In a polars dataframe I have a column that contains the names of other columns (column "id_column_name"). I want to use those names in a when-then expression with pl.col() to create a new column ("id") which gets its values out of these other columns ("id_column1", "id_column2"). Every row can gets its value from another column in the df.
# initial df
df = pl.DataFrame({
'id_column1': [123, 456],
'id_column2': ['abc', 'def'],
'id_column_name': ['id_column1', 'id_column2']
})
# required output df
df_out = pl.DataFrame({
'id_column1': [123, 456],
'id_column2': ['abc', 'def'],
'id_column_name': ['id_column1', 'id_column2'],
'id': ['123', 'def']
})
# one of the trings I tried
df = df.with_columns(
pl.when(pl.col('id_column_name').is_not_null())

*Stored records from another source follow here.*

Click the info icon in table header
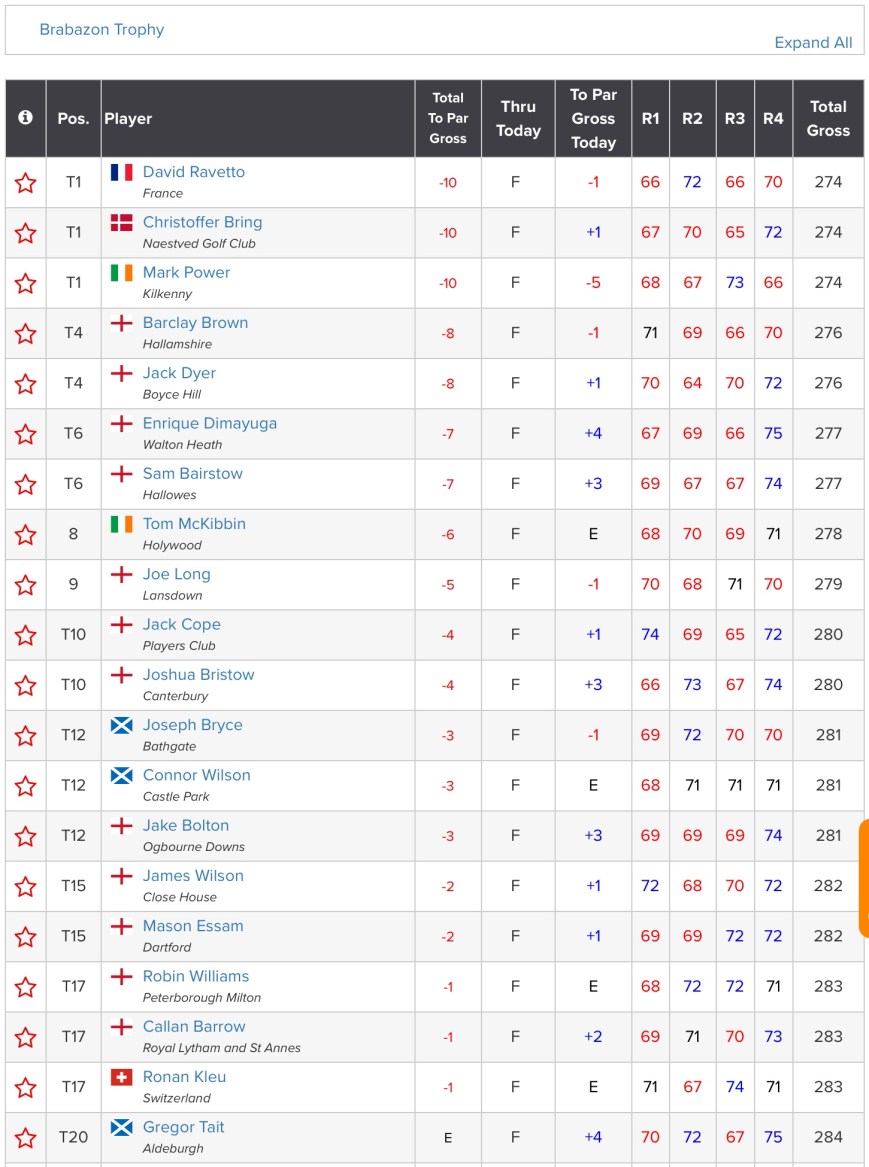 (25, 118)
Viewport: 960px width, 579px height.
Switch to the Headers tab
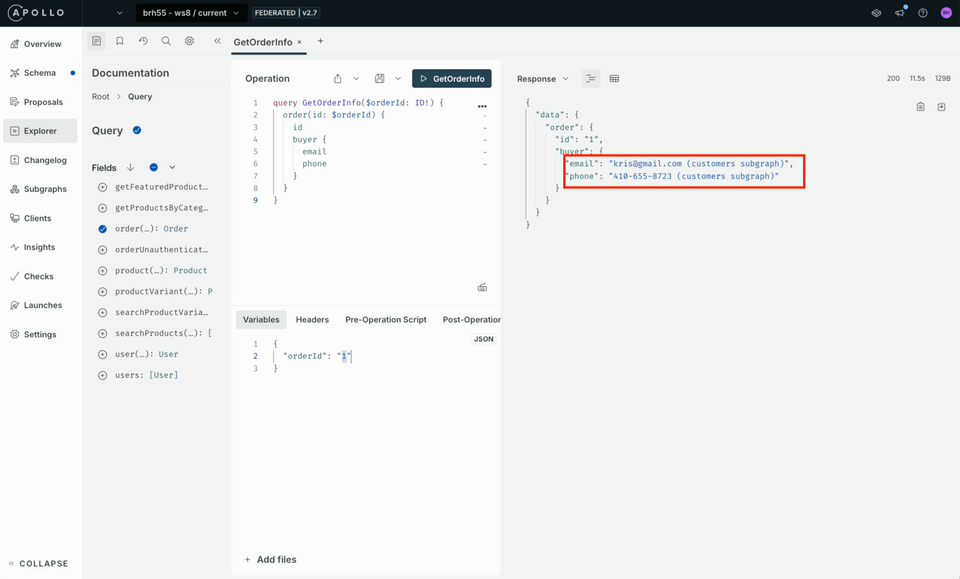312,319
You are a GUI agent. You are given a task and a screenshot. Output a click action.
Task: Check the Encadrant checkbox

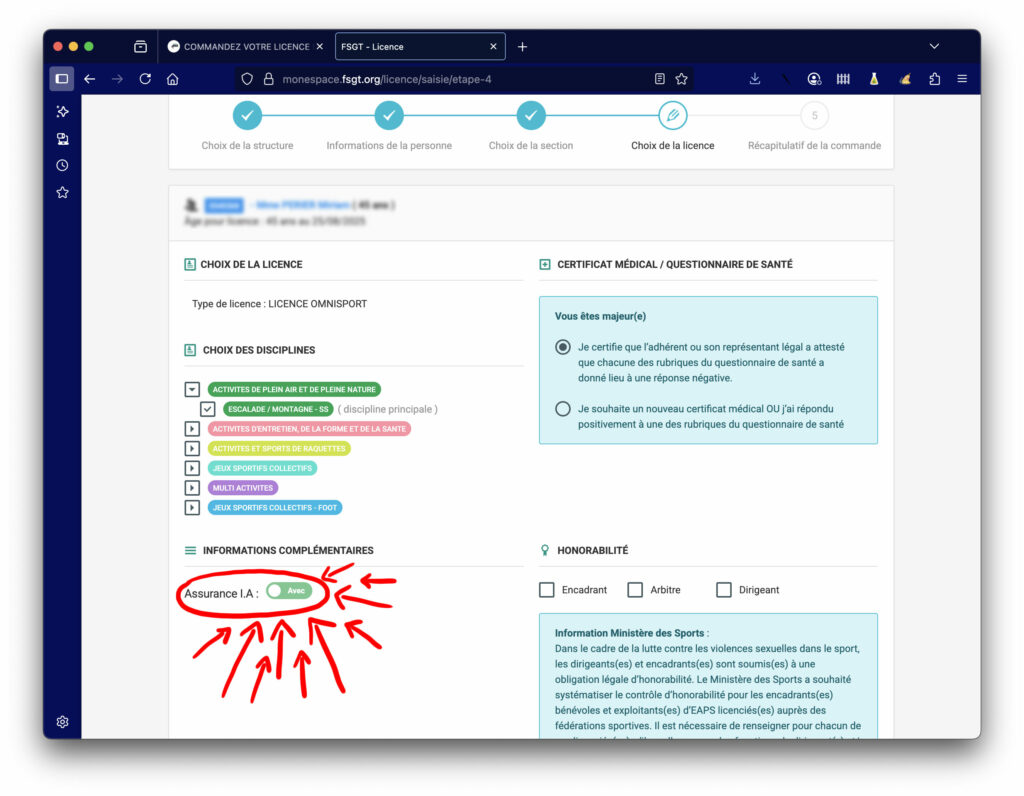tap(547, 590)
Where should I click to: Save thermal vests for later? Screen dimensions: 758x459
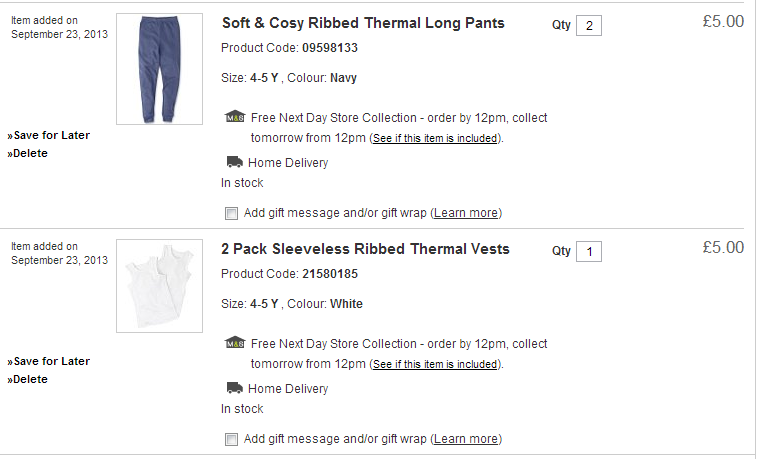click(50, 361)
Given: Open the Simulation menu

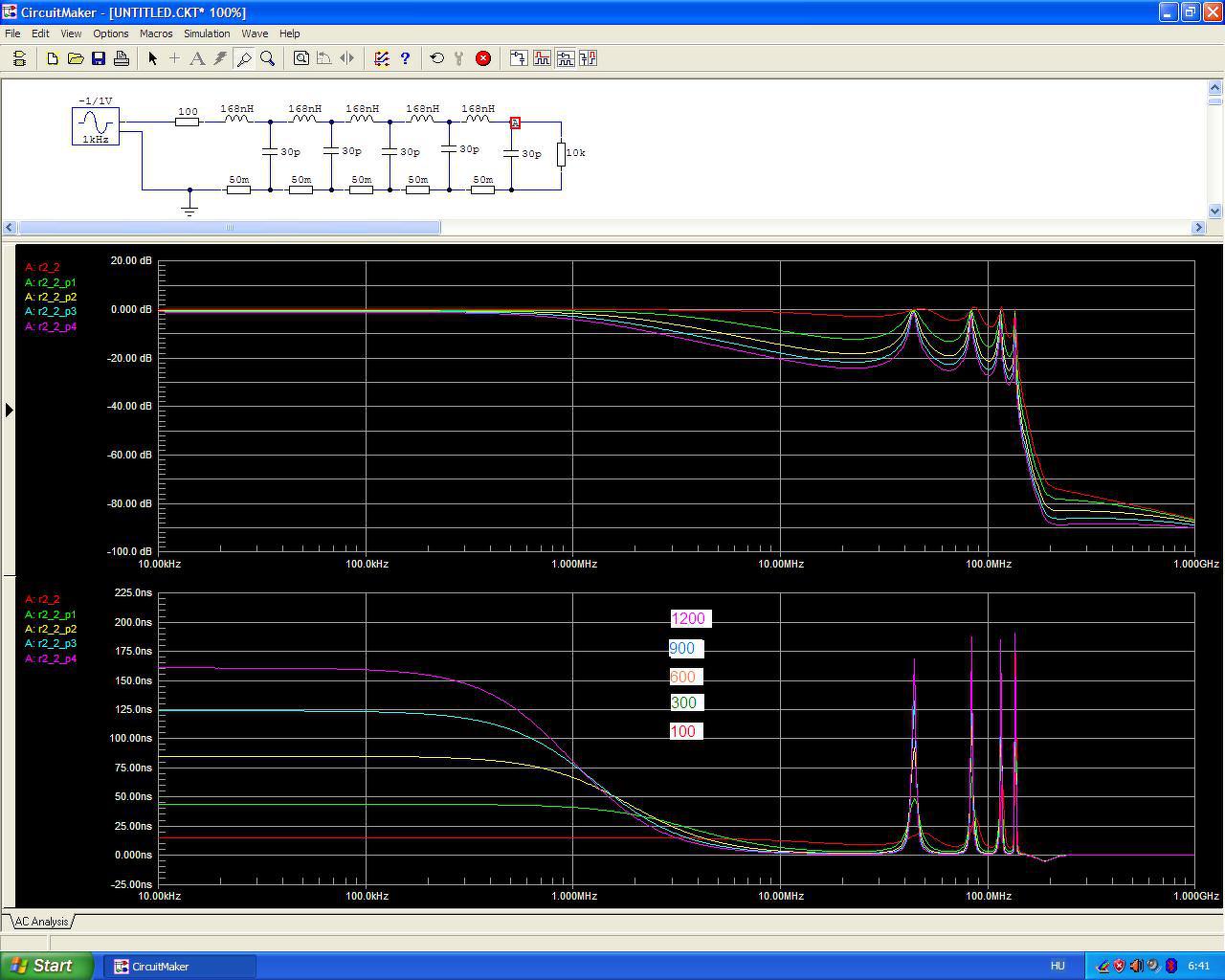Looking at the screenshot, I should 207,33.
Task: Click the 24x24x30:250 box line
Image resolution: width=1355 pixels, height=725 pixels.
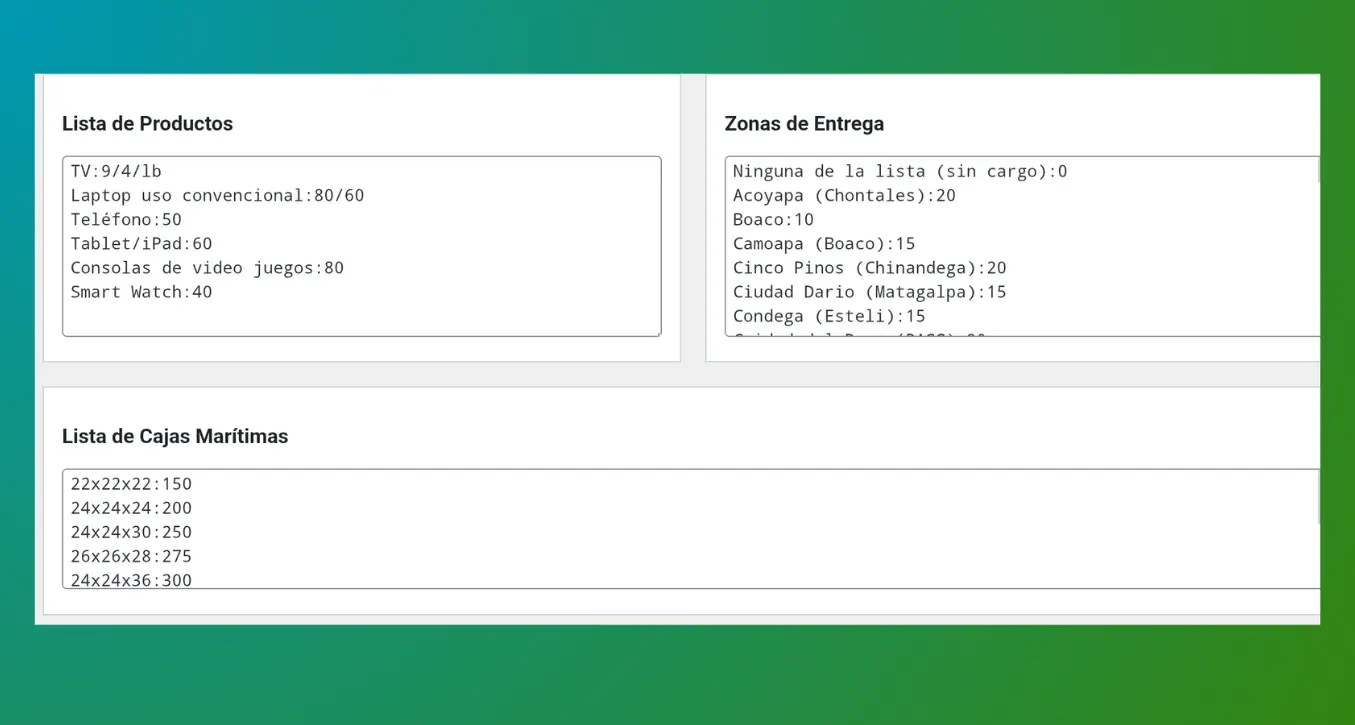Action: [x=131, y=532]
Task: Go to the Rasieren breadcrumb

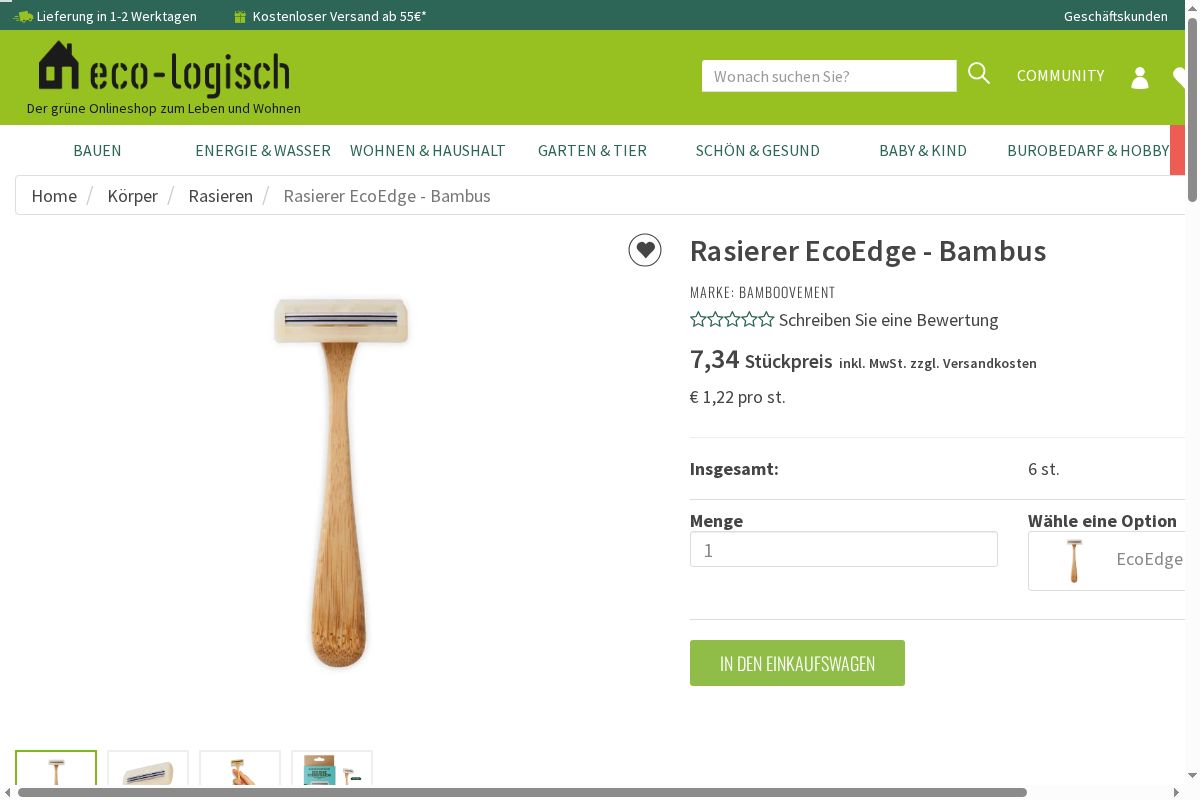Action: (220, 196)
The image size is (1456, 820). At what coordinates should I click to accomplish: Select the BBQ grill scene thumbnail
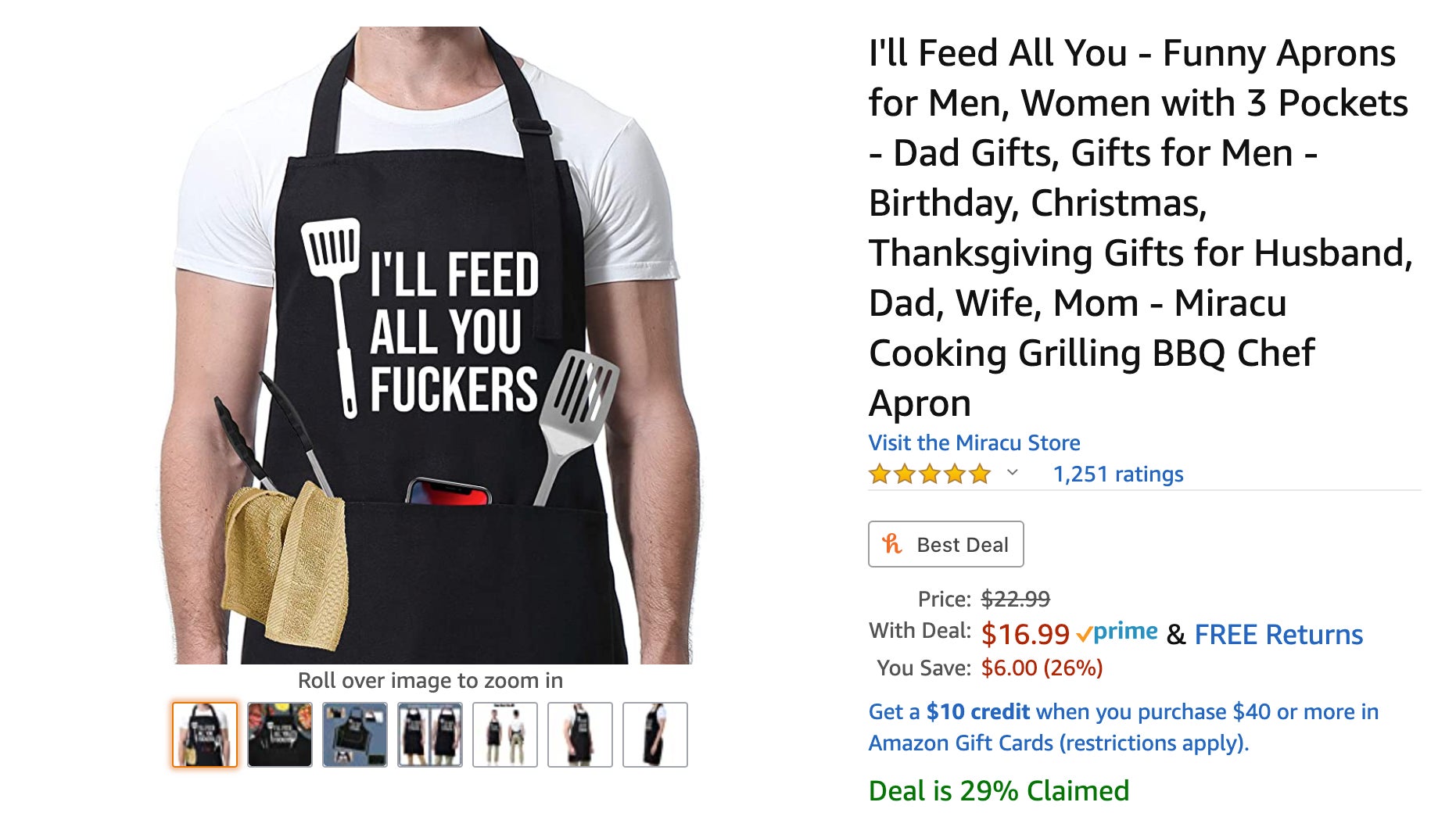pos(279,733)
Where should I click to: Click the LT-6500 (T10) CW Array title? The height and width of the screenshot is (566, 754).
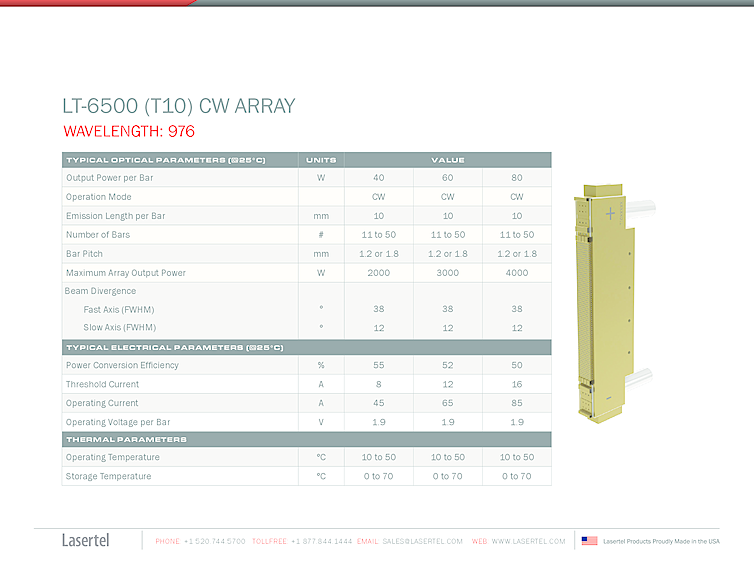click(179, 106)
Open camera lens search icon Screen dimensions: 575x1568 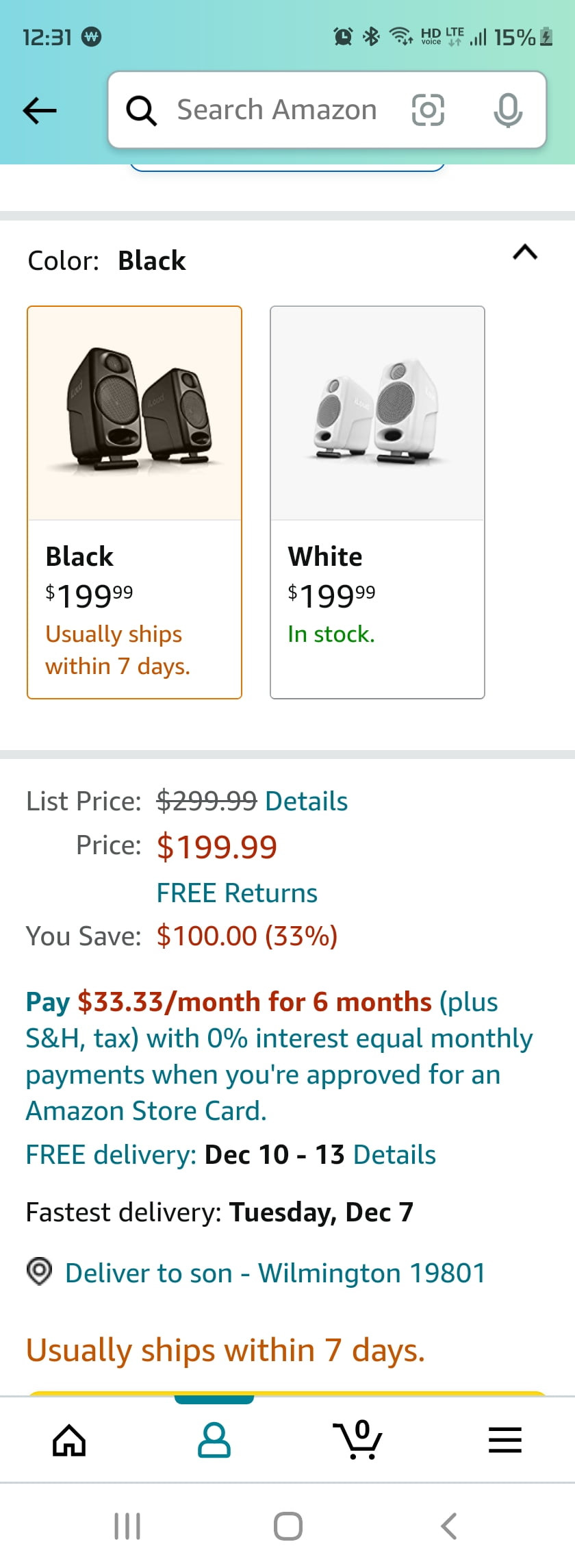(x=428, y=110)
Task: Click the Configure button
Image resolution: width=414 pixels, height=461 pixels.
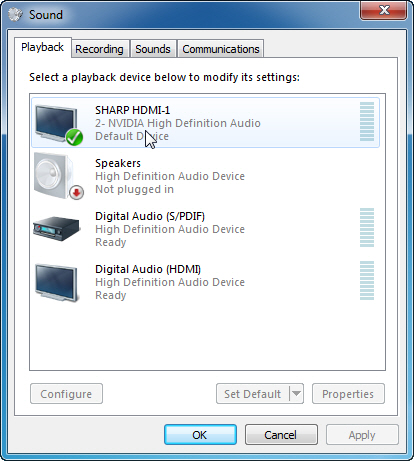Action: pos(66,394)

.then(pl.col(pl.col('id_column_name')))
.otherwise(None)
.cast(pl.String)
.alias('id')
)
This leads to the error: Expected
str
orDataType
, got 'Expr'.
Using str() or .str to create the expression into a regular string lead to other errors:
Expected
str
orDataType
, got 'ExprStringNameSpace'.
This cant be that hard, can it?
pl.Series.unique()
to get all possible values of id_column_name
column.pl.when()
to create conditional results.pl.coalesce()
to fill the final result with first non-empty value.df.with_columns(
id = pl.coalesce(
pl.when(pl.col.id_column_name == col).then(pl.col(col))
for col in df.schema if col not in ("id_column_name")
# or this if amount of columns is large
# for col in df["id_column_name"].unique()
)
)
shape: (2, 4)
┌────────────┬────────────┬────────────────┬─────┐
│ id_column1 ┆ id_column2 ┆ id_column_name ┆ id │
│ --- ┆ --- ┆ --- ┆ --- │
│ i64 ┆ str ┆ str ┆ str │
╞════════════╪════════════╪════════════════╪═════╡
│ 123 ┆ abc ┆ id_column1 ┆ 123 │
│ 456 ┆ def ┆ id_column2 ┆ def │
└────────────┴────────────┴────────────────┴─────┘